BRIEF 1 | According to the Barbie movie review, what real-world shortage did the film crew's push for perfectly pink scenery cause?
BRIEF 2 | Extend the Barbie movie review, picking up after its last sentence.

TEXT BLOCK |
'''
Welcome, World Travelers! The Barbie Movie: Life in Plastic is Fantastic!
by James Coulter
It’s the end of July. Two of the hottest movies are playing in theaters. One of them is Oppenheimer, a dramatic biopic of the man who helped build the atomic bomb. So, you know which movie a self-respecting, red-blooded cis-hetero white dude like me is going to see?
That’s right! The Barbie Movie!
Barbie is a girl who needs no introduction. For more than 60 years, she has remained the doll most played with by little girls, to the point where she has become synonymous with American girlhood. So, it was only a matter of time until the little doll made her big debut on the big screen with her titular movie. But will it prove to be made of plastic and fantastic? Or will the film bomb bigger than the atomic bomb playing in the neighboring theater?
Barbie lives a perfect life in Barbieland. She wakes up every morning in her dream house. She gets dressed in her best clothes. She goes driving in her pink car. She goes to the beach to flirt with Ken. And then she and the other dolls finish the night off with a dance party. Life couldn’t be more perfect for the perfect doll.
Or is it?
Lately, Barbie has been experiencing existential dread about her “perfect” life—so much so that it starts affecting her and Barbieland. When she wakes up with “flat feet”, she learns she must travel to the real world to find out what’s going on. With Ken by her side, she travels to the real world, but will they find the answers they seek?
The Barbie Movie looks fabulous! Barbieland itself looks like a little girl’s toy set coming to life. Everything from the houses to the cars and even the smaller props appear perfectly toy-like and set to scale to the toys they’re based on. The movie crew evidently went to extreme measures to ensure the scenery looked perfectly pink—to the point where it actually created a real worldwide shortage of pink paint.
'''
SUPPLIED INFORMATION |
'''
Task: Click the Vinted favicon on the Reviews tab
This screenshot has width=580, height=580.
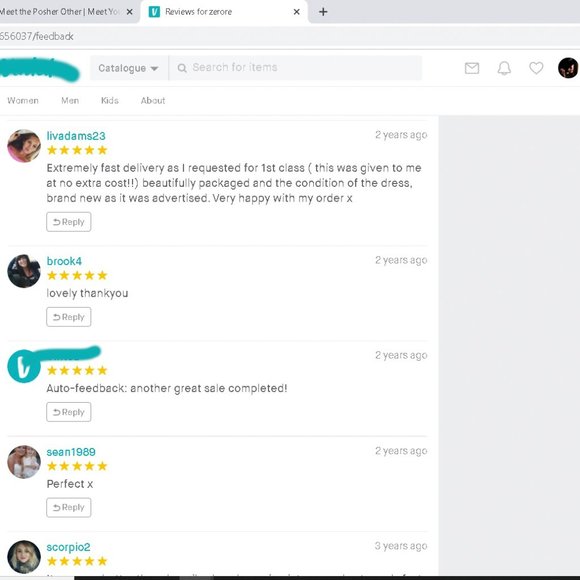Action: click(x=154, y=12)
'''
REPLY 1 | A worldwide shortage of pink paint.

REPLY 2 |
Moreover, the Barbie characters do an excellent job pantomiming how toys are played with, to the point where it feels like an invisible girl is playing with them. When Barbie gets into the shower, she bathes herself with no water. For breakfast, she pretends to eat her food. And when she goes downstairs to get into her pink car, she floats off her balcony, almost like how a little girl would lower the doll in real life.
Both Margot Robbie and Ryan Gosling do an excellent job of playing Barbie and Ken respectively. Will Ferrel, Michael Cera, and Kate McKinnon also act like their hilarious comedic selves. And America Ferrera, while not playing a major role, delivers a superb soliloquy about the complexities and contradictions of being a woman.
The main story is The Lego Movie meets Legally Blonde. The crux of the film deals with identity. Both Barbie and Ken experience major character arcs in which they grapple with who they are both as toys and as people. Barbie starts to feel her perfect life isn’t all that perfect, and she learns the importance of not having to be perfect. Ken, meanwhile, feels inadequate always playing the “and Ken” part of his “Barbie and Ken” relationship, and learns to be his own man with his identity separate from Barbie.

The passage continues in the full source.